Pierce County sheriff’s deputies responded but made no arrests.
“If they had made the arrest, my son would still be alive on this day,” said Betty Newnom, Smith’s mother. “If they would have arrested somebody. I don’t care who.”
The Newnom family has filed a wrongful-death claim against Pierce County and the Pierce County Sheriff’s Office for failing to make an arrest.
State law requires police to arrest somebody during a domestic-violence complaint when one of those involved is believed to be the aggressor.
But Ed Troyer, sheriff’s spokesman, said arresting someone would not have prevented the shooting. “If you arrest someone for domestic violence, they can bail out an hour later,” Troyer said.
Also, Troyer said the law didn’t apply in this case because the couple had separated and were no longer living together. He also said that it wasn’t clear who was at fault and that the situation had been resolved by the time deputies arrived.
The night of the murder, Smith had just walked out of the White Horse Tavern with his new girlfriend when Paula Marshall allegedly approached him without saying a word and shot him in the arm, chest, abdomen and back. She fired 15 shots until the gun ran out of bullets, police said, then repeatedly struck him with the handgun.
After the shooting, Paula Marshall took Travis to her mother and stepfather’s house. She was arrested there.
Travis stayed with his mother’s parents for five days and then moved in with Newnom, who filed for custody. Charles and Brandi Marshall then asked for custody.
After interviews with both families and Travis’ psychologist, the court-appointed guardian ad litem, Kelly LeBlanc, recommended in March that Travis be placed with the Marshalls, pending the custody trial. The ad litem wrote that at 22 Newnom was too young to care for a child and too saddened by her brother’s death to be a good parent. The Marshalls were 27.
“I am somewhat concerned about Ms. Newnom’s age; life experience; and present disposition regarding the loss her family has experienced. I am concerned about her present ability to maintain neutral balance for the child,” Leblanc wrote in a report.
LeBlanc found the Marshalls “probably the least affected by the ongoing tragedy associated with the parent’s situation and the most balanced in terms of assessing needs independent of their own.”

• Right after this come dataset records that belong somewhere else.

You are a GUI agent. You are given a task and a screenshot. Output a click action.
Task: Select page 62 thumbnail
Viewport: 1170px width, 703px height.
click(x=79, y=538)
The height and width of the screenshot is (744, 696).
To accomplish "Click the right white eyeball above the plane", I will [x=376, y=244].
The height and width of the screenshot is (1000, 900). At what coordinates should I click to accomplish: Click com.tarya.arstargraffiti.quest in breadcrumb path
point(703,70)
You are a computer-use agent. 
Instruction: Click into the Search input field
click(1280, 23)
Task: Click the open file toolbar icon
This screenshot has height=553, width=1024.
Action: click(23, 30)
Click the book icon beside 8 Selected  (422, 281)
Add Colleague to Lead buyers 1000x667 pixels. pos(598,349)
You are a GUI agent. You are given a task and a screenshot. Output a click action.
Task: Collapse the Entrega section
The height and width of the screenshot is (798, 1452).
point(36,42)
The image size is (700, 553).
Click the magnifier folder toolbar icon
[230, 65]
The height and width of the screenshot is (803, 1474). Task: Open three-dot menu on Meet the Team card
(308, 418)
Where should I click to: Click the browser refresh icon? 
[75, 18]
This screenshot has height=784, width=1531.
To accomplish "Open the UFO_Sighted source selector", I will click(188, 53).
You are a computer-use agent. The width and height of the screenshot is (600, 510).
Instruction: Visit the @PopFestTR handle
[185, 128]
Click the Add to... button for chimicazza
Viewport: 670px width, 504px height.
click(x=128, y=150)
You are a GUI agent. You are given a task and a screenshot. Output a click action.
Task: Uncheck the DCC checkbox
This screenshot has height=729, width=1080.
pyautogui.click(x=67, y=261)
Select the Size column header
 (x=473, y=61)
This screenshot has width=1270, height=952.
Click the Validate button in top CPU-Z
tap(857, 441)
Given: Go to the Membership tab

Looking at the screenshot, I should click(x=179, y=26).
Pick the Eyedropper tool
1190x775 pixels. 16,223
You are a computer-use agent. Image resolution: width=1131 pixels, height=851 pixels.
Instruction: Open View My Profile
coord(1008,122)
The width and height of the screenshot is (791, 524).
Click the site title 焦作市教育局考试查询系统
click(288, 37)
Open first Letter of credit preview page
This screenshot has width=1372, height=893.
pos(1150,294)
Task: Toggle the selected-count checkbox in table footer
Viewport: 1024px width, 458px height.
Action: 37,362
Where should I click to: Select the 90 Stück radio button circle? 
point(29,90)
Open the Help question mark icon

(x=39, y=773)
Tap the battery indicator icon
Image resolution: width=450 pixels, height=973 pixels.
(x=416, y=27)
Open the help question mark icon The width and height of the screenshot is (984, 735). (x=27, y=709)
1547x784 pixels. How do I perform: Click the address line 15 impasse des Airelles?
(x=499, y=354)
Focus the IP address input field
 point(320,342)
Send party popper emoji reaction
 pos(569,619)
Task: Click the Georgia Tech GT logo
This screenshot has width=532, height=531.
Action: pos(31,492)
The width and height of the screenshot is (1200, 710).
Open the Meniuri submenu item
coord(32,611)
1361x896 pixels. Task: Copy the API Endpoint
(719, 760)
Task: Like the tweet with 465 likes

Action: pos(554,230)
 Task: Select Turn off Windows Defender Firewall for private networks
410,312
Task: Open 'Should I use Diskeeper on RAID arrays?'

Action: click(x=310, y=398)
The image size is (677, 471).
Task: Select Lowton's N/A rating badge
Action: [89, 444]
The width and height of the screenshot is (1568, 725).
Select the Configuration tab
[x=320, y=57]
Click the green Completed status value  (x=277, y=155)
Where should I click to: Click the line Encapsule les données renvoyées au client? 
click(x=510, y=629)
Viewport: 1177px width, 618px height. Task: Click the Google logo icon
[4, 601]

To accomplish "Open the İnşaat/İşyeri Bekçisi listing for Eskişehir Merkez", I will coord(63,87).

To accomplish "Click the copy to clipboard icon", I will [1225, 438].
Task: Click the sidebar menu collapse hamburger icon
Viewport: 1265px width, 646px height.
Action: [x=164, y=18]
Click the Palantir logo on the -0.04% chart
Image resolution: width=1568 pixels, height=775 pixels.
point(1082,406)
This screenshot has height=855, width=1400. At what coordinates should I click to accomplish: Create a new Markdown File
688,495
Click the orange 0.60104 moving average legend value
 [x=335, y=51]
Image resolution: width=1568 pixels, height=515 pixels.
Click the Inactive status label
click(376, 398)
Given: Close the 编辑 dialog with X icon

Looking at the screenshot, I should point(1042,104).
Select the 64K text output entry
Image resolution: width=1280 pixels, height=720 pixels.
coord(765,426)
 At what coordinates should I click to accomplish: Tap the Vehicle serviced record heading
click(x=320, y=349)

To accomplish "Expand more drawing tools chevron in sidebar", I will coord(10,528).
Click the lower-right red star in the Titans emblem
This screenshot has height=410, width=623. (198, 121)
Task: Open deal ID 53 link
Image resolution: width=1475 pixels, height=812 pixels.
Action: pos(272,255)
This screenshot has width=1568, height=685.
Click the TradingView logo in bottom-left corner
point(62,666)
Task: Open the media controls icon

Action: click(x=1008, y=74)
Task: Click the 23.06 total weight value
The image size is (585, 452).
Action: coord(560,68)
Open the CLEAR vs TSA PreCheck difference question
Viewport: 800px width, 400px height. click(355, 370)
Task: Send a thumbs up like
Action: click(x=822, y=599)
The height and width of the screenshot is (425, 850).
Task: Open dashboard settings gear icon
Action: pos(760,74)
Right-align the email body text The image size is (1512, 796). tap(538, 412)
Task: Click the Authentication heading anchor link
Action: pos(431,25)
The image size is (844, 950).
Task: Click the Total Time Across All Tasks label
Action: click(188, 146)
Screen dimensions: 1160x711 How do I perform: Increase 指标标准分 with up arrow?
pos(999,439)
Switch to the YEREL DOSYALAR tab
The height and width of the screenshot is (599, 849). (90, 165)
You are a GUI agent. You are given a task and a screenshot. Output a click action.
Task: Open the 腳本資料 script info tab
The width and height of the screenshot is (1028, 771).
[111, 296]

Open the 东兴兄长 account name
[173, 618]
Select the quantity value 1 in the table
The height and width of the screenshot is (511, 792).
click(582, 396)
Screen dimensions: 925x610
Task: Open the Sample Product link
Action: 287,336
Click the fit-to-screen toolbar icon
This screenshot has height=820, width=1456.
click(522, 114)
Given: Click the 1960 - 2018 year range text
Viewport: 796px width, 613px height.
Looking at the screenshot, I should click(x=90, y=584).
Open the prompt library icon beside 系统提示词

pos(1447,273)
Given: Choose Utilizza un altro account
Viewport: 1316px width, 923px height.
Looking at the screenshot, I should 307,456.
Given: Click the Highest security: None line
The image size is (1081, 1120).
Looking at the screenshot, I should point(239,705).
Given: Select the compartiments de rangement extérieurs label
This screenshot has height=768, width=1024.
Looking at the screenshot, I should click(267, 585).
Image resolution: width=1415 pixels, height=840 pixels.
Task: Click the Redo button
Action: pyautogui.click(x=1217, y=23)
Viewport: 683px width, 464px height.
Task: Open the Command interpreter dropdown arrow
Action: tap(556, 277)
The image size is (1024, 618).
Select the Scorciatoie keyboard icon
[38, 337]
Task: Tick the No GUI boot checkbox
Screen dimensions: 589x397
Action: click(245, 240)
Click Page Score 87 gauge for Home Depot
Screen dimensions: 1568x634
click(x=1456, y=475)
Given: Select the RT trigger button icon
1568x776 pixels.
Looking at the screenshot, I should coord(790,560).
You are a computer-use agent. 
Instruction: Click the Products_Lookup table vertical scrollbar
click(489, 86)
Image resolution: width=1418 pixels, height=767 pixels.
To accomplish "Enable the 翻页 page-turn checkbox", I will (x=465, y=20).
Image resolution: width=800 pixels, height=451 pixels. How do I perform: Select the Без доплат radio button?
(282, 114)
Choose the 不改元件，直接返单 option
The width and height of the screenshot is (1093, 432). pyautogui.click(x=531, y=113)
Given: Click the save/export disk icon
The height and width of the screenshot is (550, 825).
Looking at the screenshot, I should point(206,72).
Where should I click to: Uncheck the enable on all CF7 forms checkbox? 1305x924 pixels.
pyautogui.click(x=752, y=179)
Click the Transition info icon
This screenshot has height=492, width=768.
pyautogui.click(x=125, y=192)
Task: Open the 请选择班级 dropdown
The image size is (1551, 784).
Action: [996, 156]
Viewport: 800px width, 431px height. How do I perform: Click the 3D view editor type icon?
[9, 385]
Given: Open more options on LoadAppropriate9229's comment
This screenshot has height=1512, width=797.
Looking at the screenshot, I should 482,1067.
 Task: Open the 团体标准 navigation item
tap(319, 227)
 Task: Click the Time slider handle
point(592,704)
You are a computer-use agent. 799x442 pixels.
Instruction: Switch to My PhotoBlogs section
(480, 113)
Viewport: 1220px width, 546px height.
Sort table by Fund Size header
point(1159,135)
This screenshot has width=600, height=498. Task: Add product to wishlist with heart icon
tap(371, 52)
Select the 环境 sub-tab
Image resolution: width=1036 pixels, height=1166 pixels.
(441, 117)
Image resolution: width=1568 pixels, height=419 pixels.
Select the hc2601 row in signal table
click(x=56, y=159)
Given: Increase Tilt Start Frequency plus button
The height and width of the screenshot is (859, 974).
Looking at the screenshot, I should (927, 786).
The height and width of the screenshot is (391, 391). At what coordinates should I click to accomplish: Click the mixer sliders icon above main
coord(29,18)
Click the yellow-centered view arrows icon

LeBlanc declined to comment, citing the ongoing investigation.
Newnom said she and her fiancé have full-time jobs, and she is experienced with children.
“We’re not average 22-year-olds. I do inside sales for a metal-foraging company,” Newnom said.
Regardless of who wins custody of Travis, his mental health will be an issue after the trauma of losing both parents in one violent night.
Alysa Ruddell, Travis’ psychologist, filed a report with the court in March about the trauma he has sustained. She said he will probably have a hard time articulating or understanding what happened the night of the slaying and encouraged members of both families to undergo counseling, to better help him heal.
“Travis’ maternal and paternal family members have been traumatized,” she concluded in a report. “They need to participate in professional treatment and counseling to deal with their grief and anger so that they do not jeopardize Travis’ psychological adjustment and well-being.”
At his birthday celebration in July, a balloon popped — and Travis covered his ears, Betty Newnom recalled.
“I just want Travis to get better,” she said. “It has nothing to with the Hickox or the Marshalls. I just want this little boy to get better so if he hears a bang he doesn’t have to cover his ears. Or thunder. Or a clap of a hand.”